___ RECORDS
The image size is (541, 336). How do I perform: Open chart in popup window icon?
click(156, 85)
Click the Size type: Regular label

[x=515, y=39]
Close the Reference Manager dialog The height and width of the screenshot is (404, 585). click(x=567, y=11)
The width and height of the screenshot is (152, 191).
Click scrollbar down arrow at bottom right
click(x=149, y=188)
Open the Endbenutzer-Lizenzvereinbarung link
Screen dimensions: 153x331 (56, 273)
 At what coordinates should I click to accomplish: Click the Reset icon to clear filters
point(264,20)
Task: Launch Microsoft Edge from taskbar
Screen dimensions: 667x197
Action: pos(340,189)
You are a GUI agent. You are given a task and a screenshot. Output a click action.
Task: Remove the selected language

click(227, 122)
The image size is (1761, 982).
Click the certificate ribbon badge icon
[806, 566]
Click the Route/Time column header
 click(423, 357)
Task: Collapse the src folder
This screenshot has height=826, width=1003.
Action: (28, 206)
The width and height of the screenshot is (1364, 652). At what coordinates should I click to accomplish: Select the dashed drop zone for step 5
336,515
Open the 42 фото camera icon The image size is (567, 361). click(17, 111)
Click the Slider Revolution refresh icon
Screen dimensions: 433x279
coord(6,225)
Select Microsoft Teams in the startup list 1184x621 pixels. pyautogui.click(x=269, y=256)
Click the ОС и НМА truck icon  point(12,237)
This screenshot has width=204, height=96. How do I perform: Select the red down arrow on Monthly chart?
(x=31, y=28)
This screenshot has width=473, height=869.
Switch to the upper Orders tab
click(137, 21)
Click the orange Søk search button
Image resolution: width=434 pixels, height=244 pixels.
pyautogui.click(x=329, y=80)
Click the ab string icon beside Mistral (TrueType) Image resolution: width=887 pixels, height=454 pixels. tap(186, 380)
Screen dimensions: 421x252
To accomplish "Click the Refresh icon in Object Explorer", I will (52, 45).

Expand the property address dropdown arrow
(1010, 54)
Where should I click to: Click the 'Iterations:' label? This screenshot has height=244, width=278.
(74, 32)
______
WHAT IS ASKED:
Please find every line in the records that contains the string "accomplish" and copy each of those lines in full.

TASK ANSWER:
 At what coordinates should I click to accomplish: Click the Reset icon to clear filters
The width and height of the screenshot is (1364, 652). At what coordinates should I click to accomplish: Select the dashed drop zone for step 5
To accomplish "Click the Refresh icon in Object Explorer", I will (52, 45).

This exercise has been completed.